Cooperative perception is essential to enhance the efficiency and safety of future transportation systems, requiring extensive data sharing among vehicles on the road, which raises significant privacy concerns. Federated learning offers a promising solution by enabling data privacy-preserving collaborative enhancements in perception, decision-making, and planning among connected and autonomous vehicles (CAVs). However, federated learning is impeded by significant challenges arising from data heterogeneity across diverse clients, potentially diminishing model accuracy and prolonging convergence periods. This study introduces a specialized federated learning framework for CP, termed the federated dynamic weighted aggregation (FedDWA) algorithm, facilitated by dynamic adjusting loss (DALoss) function. This framework employs dynamic client weighting to direct model convergence and integrates a novel loss function that utilizes Kullback-Leibler divergence (KLD) to counteract the detrimental effects of non-independently and identically distributed (Non-IID) and unbalanced data. Utilizing the BEV transformer as the primary model, our rigorous testing on the OpenV2V dataset, augmented with FedBEVT data, demonstrates significant improvements in the average intersection over union (IoU). These results highlight the substantial potential of our federated learning framework to address data heterogeneity challenges in CP, thereby enhancing the accuracy of environmental perception models and facilitating more robust and efficient collaborative learning solutions in the transportation sector.
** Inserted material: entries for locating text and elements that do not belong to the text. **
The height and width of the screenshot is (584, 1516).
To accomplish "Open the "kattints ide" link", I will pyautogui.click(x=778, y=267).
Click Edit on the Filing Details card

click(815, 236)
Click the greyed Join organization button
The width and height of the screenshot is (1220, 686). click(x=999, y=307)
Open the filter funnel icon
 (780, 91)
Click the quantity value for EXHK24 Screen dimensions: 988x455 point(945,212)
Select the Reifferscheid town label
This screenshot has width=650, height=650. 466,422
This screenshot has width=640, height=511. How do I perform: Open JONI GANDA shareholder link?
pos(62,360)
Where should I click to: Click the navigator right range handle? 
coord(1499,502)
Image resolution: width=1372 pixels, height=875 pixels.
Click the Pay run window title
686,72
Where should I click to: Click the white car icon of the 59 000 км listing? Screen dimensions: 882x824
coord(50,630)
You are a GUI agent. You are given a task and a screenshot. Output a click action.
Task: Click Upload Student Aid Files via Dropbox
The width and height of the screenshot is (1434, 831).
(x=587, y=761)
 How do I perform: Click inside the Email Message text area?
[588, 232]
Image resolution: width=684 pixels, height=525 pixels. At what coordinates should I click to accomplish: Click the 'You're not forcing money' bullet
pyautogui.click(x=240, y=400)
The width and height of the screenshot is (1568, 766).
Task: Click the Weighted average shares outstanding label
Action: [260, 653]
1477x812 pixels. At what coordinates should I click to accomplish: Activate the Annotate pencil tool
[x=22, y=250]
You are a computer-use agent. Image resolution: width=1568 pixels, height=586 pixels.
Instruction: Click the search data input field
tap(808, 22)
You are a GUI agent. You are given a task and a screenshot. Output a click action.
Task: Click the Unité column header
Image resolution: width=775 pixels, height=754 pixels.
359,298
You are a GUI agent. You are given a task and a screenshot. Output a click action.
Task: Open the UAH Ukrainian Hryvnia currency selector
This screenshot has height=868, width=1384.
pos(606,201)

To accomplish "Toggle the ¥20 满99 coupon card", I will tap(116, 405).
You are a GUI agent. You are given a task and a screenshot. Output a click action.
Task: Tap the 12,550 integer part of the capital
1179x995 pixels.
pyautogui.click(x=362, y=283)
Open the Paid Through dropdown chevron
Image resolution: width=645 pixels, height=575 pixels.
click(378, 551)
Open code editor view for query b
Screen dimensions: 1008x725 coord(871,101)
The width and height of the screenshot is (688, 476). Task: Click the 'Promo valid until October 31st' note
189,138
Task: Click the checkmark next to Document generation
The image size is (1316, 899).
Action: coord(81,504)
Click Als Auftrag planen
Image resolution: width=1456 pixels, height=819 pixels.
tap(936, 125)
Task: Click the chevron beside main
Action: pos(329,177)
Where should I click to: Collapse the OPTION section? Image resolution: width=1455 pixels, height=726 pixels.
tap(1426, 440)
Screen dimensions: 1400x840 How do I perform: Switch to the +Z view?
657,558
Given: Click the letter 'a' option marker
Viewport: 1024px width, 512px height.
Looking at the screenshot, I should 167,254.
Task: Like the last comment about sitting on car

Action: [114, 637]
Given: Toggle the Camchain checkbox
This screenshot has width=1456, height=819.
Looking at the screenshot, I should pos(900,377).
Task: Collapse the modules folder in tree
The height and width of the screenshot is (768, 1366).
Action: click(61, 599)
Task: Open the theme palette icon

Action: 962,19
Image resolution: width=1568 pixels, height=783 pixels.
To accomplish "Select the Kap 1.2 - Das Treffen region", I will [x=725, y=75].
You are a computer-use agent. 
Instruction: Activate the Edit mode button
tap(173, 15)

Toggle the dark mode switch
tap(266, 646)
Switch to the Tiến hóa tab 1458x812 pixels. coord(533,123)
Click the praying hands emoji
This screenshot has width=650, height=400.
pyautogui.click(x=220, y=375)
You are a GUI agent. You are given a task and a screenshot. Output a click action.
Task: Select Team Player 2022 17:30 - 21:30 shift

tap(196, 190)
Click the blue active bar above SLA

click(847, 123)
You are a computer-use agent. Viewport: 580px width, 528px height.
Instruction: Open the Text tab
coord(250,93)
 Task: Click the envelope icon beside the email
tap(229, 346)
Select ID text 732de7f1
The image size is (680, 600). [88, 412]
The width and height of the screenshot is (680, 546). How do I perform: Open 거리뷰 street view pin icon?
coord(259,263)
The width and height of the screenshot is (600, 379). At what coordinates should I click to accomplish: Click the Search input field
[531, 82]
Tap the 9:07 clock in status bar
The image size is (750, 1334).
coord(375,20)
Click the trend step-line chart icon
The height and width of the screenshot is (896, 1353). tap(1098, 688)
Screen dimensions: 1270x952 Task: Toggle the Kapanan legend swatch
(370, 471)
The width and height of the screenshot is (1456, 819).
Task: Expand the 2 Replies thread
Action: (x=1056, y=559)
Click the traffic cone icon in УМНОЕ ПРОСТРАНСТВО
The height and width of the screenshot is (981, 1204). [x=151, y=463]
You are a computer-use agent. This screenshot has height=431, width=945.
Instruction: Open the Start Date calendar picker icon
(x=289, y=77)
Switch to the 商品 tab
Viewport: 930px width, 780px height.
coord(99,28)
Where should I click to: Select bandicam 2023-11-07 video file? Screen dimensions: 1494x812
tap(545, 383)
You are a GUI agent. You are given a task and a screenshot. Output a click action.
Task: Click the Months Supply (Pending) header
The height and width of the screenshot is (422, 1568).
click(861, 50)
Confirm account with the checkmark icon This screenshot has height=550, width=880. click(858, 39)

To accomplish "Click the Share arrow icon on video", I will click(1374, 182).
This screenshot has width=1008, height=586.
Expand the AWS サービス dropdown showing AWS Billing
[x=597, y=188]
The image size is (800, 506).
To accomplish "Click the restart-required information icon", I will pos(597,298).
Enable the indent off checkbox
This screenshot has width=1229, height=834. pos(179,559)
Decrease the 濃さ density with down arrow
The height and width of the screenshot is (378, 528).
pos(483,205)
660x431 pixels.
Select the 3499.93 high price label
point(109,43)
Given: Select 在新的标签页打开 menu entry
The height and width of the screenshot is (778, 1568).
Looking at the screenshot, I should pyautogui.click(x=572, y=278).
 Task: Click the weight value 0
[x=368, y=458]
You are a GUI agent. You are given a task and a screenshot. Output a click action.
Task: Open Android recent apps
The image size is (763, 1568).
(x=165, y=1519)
翻译：协同感知对于提升未来交通系统的效率与安全性至关重要，其要求道路车辆间进行广泛数据共享，这引发了显著的隐私问题。联邦学习通过支持网联自动驾驶车辆在感知、决策与规划环节实现隐私保护的协作增强，提供了一种有前景的解决方案。然而，联邦学习面临不同客户端间数据异质性带来的重大挑战，这会降低模型精度并延长收敛周期。本研究提出了一种面向协同感知的专用联邦学习框架，即联邦动态加权聚合算法，该算法通过动态调节损失函数实现优化。该框架采用动态客户端权重引导模型收敛，并整合了一种利用Kullback-Leibler散度的新型损失函数，以抵消非独立同分布数据与不平衡数据产生的不利影响。以BEV Transformer作为主模型，我们在经FedBEVT数据增强的OpenV2V数据集上的严格测试表明，平均交并比实现了显著提升。这些结果凸显了我们的联邦学习框架在解决协同感知中数据异质性挑战方面的巨大潜力，从而提升环境感知模型的精度，并为交通领域提供更鲁棒高效的协作学习解决方案。